Its original name was "A Standard Sample of Present-day Edited American English for use with digital computers", as described in a manual in 1964.
In 1967, Kučera and Francis published their classic work, entitled "Computational Analysis of Present-Day American English", which provided basic statistics on what is known today simply as the Brown Corpus.
The Brown Corpus was a carefully compiled selection of current American English, totalling about a million words drawn from a wide variety of sources. Kučera and Francis subjected it to a variety of computational analyses, from which they compiled a rich and variegated opus, combining elements of linguistics, psychology, statistics, and sociology. It has been very widely used in computational linguistics, and was for many years among the most-cited resources in the field.
Shortly after publication of the first lexicostatistical analysis, Boston publisher Houghton-Mifflin approached Kučera to supply a million word, three-line citation base for its new American Heritage Dictionary.

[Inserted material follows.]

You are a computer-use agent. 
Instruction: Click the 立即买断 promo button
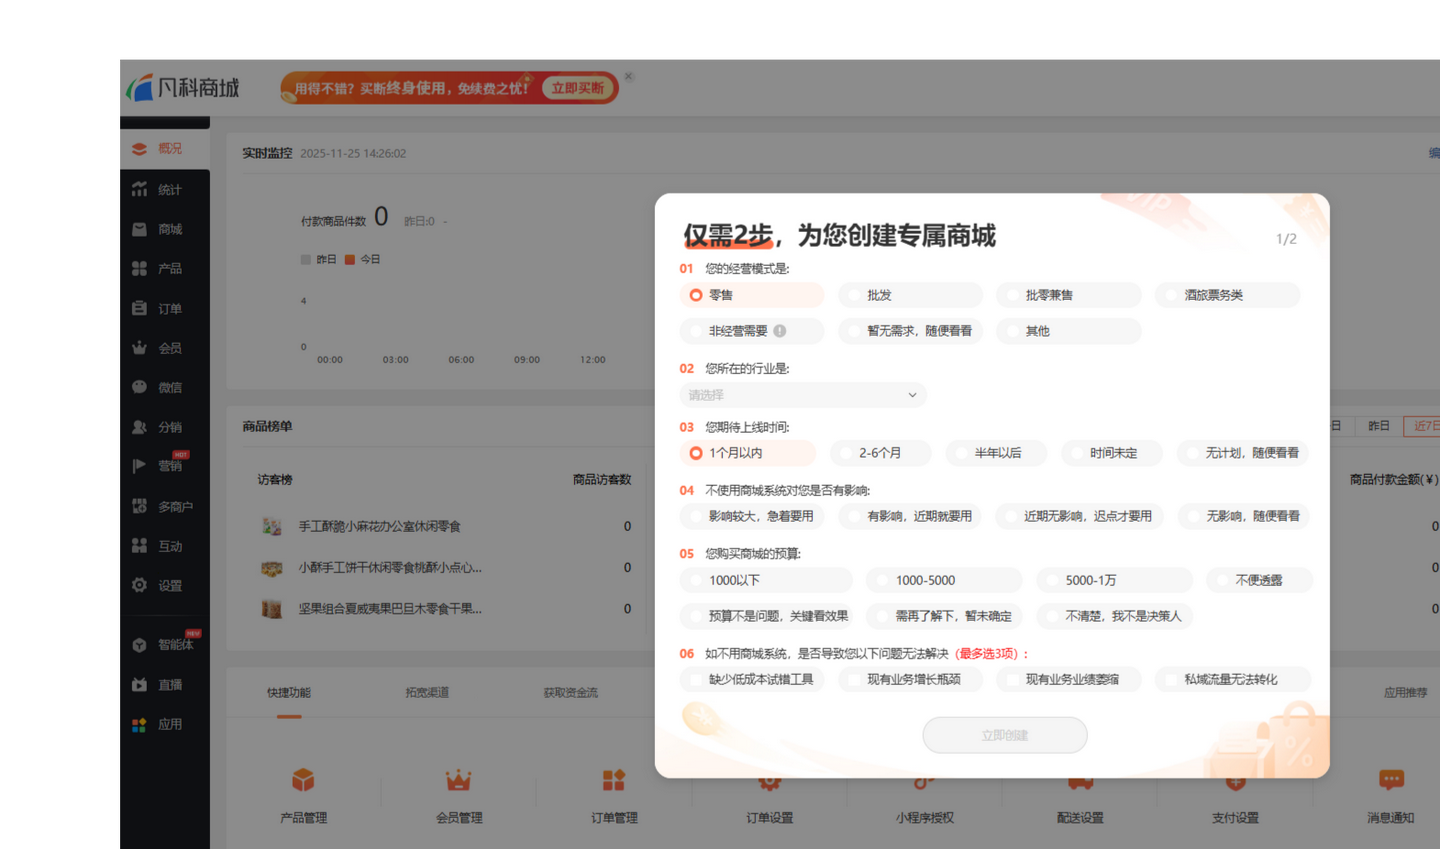578,88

This ground-breaking new dictionary, which first appeared in 1969, was the first dictionary to be compiled using corpus linguistics for word frequency and other information.

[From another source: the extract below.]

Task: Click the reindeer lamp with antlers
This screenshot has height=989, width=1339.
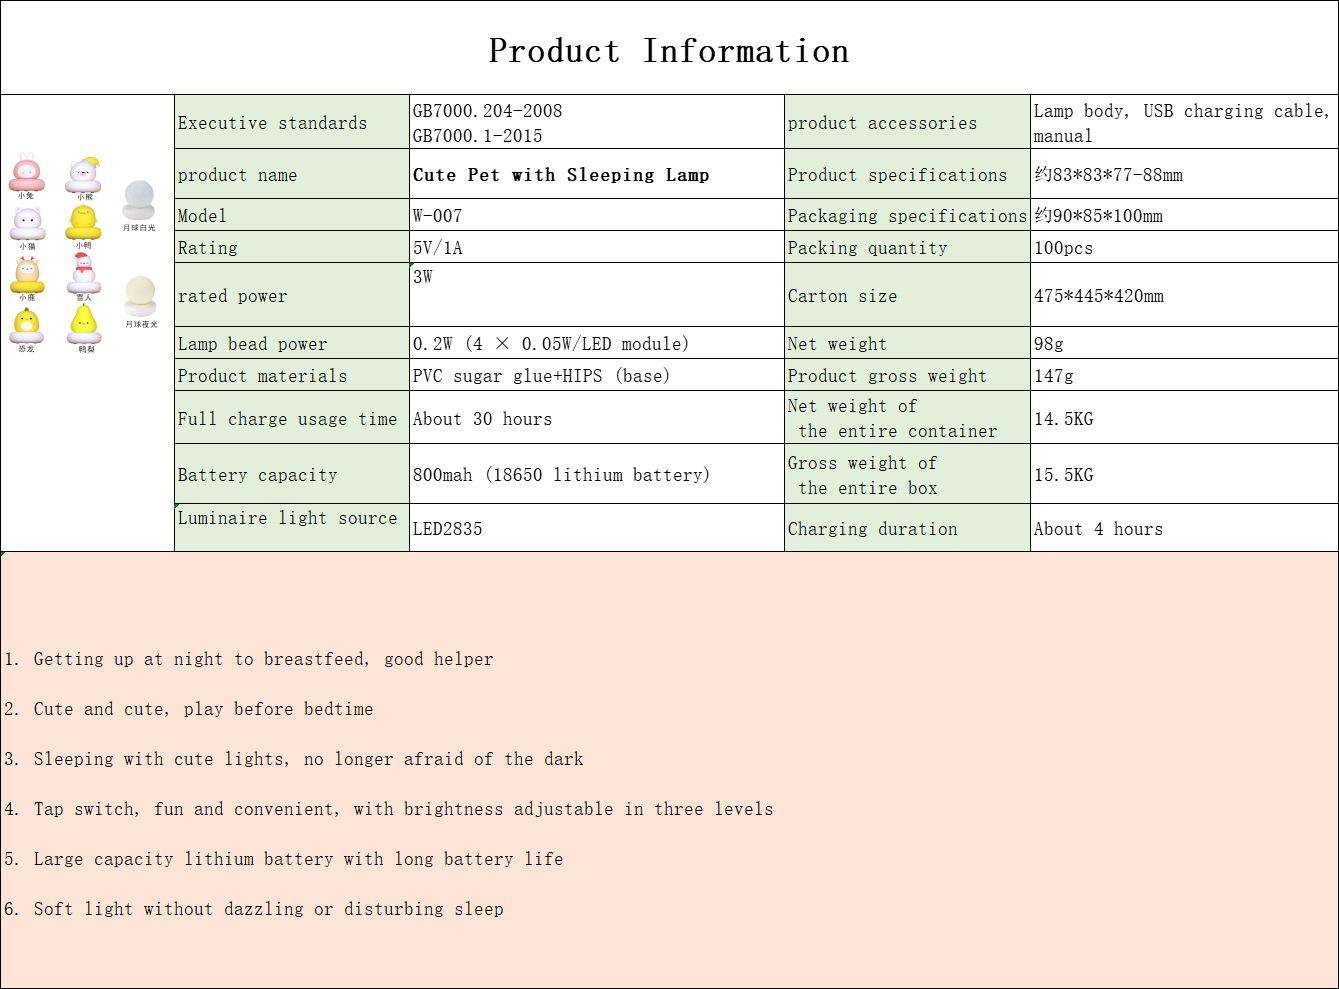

The initial Brown Corpus had only the words themselves, plus a location identifier for each. Over the following several years part-of-speech tags were applied. The Greene and Rubin tagging program (see under part of speech tagging) helped considerably in this, but the high error rate meant that extensive manual proofreading was required.
The tagged Brown Corpus used a selection of about 80 parts of speech, as well as special indicators for compound forms, contractions, foreign words and a few other phenomena, and formed the model for many later corpora such as the Lancaster-Oslo-Bergen Corpus (British English from the early 1990s) and the Freiburg-Brown Corpus of American English (FROWN) (American English from the early 1990s). Tagging the corpus enabled far more sophisticated statistical analysis, such as the work programmed by Andrew Mackie, and documented in books on English grammar.
One interesting result is that even for quite large samples, graphing words in order of decreasing frequency of occurrence shows a hyperbola: the frequency of the n-th most frequent word is roughly proportional to 1/n. Thus "the" constitutes nearly 7% of the Brown Corpus, "to" and "of" more than another 3% each; while about half the total vocabulary of about 50,000 words are hapax legomena: words that occur only once in the corpus. This simple rank-vs.-frequency relationship was noted for an extraordinary variety of phenomena by George Kingsley Zipf (for example, see his The Psychobiology of Language), and is known as Zipf's law.